It's a sad world of denial people live in. There was good and bad practical fx hand and hand in it's heyday. No one dumped on Practical as a whole for the few bad apples.
What if I told you with in 3-4 years time, that all of sideshows toys will be made on a computer first. Think I'm talking shit. Snakeeyes Vs Ninja Diorama was CGI first. It would have taken a practical guy ages to make that diorama. All the real accurate Ironman 1/6th that half scale this- CGI. The fucking Skull in Crystal Skulls, CGI then printed in the real world. The stop motion puppets in Caroline-CGI then printed into the real world. The door is closing in hard on hand to clay guys, and it's closing for a reason, Some parts of CGI character and creature creating is faster than the real world approach. The ability to sculpt both sides at same time with symmetry turned on. Undoing a shape change with an undo button. Saving the character before changing something so the older version of the work survives the change as another version that you or the director might like better.
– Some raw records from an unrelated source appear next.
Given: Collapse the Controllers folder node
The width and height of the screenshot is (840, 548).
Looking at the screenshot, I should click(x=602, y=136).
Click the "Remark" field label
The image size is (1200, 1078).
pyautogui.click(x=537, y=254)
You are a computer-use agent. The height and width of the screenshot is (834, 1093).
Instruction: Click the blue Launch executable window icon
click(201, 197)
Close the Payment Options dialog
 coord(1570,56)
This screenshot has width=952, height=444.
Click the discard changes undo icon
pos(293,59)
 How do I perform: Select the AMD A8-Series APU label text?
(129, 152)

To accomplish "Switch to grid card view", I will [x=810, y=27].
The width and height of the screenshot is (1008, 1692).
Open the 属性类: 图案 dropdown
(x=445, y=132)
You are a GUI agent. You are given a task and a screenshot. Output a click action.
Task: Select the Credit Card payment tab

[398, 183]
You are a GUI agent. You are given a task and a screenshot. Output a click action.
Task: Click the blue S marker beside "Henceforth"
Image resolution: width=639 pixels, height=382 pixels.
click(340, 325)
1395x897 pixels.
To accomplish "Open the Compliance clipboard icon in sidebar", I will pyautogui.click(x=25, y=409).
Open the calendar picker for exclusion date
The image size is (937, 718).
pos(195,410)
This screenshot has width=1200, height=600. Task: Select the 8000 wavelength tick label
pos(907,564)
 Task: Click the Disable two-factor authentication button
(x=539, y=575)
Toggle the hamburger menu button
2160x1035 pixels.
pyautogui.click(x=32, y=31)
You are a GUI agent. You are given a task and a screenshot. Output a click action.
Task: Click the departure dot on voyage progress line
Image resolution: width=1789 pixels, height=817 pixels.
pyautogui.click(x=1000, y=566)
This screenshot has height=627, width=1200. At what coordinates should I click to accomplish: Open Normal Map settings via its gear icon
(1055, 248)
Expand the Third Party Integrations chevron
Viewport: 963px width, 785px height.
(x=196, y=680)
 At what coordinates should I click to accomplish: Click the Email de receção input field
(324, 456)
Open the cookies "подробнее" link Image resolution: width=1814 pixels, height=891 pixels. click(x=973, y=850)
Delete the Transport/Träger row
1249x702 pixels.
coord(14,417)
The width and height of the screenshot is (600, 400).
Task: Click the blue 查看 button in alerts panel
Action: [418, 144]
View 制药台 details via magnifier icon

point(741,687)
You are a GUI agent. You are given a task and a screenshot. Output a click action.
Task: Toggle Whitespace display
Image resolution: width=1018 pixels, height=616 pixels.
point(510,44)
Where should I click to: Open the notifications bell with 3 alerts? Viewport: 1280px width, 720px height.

Texturing the skin and cloth areas using a photoshop airbrush like interface with 16 bit alpha maps scan images of those respective area's. But some of it is not as easy. Such as retopology. Where the artist has to rework the wire flow over the finished model so it will animate correctly, or contain less polygons so maximized detail can be retained in a production piece model for printing.
And unopened mouth receives no foot. When this shit fails. Don't blame CGI. Blame the fucktard who dropped the ball. -
Man, this place is full of weirdos.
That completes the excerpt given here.